- [Available data]:
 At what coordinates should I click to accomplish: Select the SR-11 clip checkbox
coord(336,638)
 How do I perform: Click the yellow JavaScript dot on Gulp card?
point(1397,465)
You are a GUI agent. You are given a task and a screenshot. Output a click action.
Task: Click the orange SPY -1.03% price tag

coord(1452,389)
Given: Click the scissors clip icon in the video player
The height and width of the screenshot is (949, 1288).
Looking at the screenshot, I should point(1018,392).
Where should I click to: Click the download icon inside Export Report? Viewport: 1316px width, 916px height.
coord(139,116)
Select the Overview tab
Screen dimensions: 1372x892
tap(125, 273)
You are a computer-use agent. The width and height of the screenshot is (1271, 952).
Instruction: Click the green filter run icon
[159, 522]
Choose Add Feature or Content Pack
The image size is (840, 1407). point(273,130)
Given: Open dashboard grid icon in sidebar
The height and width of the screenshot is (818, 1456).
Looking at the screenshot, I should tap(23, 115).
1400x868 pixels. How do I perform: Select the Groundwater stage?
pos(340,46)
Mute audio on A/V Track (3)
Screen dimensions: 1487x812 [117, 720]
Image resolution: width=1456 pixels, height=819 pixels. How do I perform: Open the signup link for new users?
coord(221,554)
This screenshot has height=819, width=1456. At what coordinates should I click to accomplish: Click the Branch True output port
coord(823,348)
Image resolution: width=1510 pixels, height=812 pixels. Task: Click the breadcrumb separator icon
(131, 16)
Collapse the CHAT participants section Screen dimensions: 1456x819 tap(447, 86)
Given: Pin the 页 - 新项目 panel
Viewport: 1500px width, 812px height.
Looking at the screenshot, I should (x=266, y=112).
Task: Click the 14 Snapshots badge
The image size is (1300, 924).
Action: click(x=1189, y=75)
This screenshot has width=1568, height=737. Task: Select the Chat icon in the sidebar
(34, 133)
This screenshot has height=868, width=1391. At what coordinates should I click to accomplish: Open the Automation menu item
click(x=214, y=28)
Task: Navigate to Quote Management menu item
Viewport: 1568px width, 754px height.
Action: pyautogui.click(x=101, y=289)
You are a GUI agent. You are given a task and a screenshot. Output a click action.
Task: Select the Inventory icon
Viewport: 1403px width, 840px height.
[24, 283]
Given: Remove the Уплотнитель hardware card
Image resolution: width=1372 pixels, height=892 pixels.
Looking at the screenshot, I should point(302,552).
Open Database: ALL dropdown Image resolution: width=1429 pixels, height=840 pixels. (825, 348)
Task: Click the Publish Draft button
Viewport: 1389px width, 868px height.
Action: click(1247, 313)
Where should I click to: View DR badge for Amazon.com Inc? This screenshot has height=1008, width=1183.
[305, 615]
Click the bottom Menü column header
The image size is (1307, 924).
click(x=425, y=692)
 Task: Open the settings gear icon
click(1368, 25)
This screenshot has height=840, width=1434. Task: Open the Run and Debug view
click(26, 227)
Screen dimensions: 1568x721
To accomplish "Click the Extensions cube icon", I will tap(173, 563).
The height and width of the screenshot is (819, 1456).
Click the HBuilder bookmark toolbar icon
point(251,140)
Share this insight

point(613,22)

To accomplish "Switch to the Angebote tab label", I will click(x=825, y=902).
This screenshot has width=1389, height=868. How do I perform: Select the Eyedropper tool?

- [Your task]: Please repeat each entry. Keep every word the same.

- [Reply]:
 At what coordinates should I click to accomplish: Select the SR-11 clip checkbox
coord(336,638)
 How do I perform: Click the yellow JavaScript dot on Gulp card?
point(1397,465)
You are a GUI agent. You are given a task and a screenshot. Output a click action.
Task: Click the orange SPY -1.03% price tag

coord(1452,389)
Given: Click the scissors clip icon in the video player
The height and width of the screenshot is (949, 1288).
Looking at the screenshot, I should point(1018,392).
Where should I click to: Click the download icon inside Export Report? Viewport: 1316px width, 916px height.
coord(139,116)
Select the Overview tab
Screen dimensions: 1372x892
tap(125, 273)
You are a computer-use agent. The width and height of the screenshot is (1271, 952).
Instruction: Click the green filter run icon
[159, 522]
Choose Add Feature or Content Pack
The image size is (840, 1407). point(273,130)
Given: Open dashboard grid icon in sidebar
The height and width of the screenshot is (818, 1456).
Looking at the screenshot, I should tap(23, 115).
1400x868 pixels. How do I perform: Select the Groundwater stage?
pos(340,46)
Mute audio on A/V Track (3)
Screen dimensions: 1487x812 [117, 720]
Image resolution: width=1456 pixels, height=819 pixels. How do I perform: Open the signup link for new users?
coord(221,554)
This screenshot has height=819, width=1456. At what coordinates should I click to accomplish: Click the Branch True output port
coord(823,348)
Image resolution: width=1510 pixels, height=812 pixels. Task: Click the breadcrumb separator icon
(131, 16)
Collapse the CHAT participants section Screen dimensions: 1456x819 tap(447, 86)
Given: Pin the 页 - 新项目 panel
Viewport: 1500px width, 812px height.
Looking at the screenshot, I should (x=266, y=112).
Task: Click the 14 Snapshots badge
The image size is (1300, 924).
Action: click(x=1189, y=75)
This screenshot has width=1568, height=737. Task: Select the Chat icon in the sidebar
(34, 133)
This screenshot has height=868, width=1391. At what coordinates should I click to accomplish: Open the Automation menu item
click(x=214, y=28)
Task: Navigate to Quote Management menu item
Viewport: 1568px width, 754px height.
Action: pyautogui.click(x=101, y=289)
You are a GUI agent. You are given a task and a screenshot. Output a click action.
Task: Select the Inventory icon
Viewport: 1403px width, 840px height.
[24, 283]
Given: Remove the Уплотнитель hardware card
Image resolution: width=1372 pixels, height=892 pixels.
Looking at the screenshot, I should point(302,552).
Open Database: ALL dropdown Image resolution: width=1429 pixels, height=840 pixels. (825, 348)
Task: Click the Publish Draft button
Viewport: 1389px width, 868px height.
Action: click(1247, 313)
Where should I click to: View DR badge for Amazon.com Inc? This screenshot has height=1008, width=1183.
[305, 615]
Click the bottom Menü column header
The image size is (1307, 924).
click(x=425, y=692)
 Task: Open the settings gear icon
click(1368, 25)
This screenshot has height=840, width=1434. Task: Open the Run and Debug view
click(26, 227)
Screen dimensions: 1568x721
To accomplish "Click the Extensions cube icon", I will tap(173, 563).
The height and width of the screenshot is (819, 1456).
Click the HBuilder bookmark toolbar icon
point(251,140)
Share this insight

point(613,22)

To accomplish "Switch to the Angebote tab label", I will click(x=825, y=902).
This screenshot has width=1389, height=868. How do I perform: Select the Eyedropper tool?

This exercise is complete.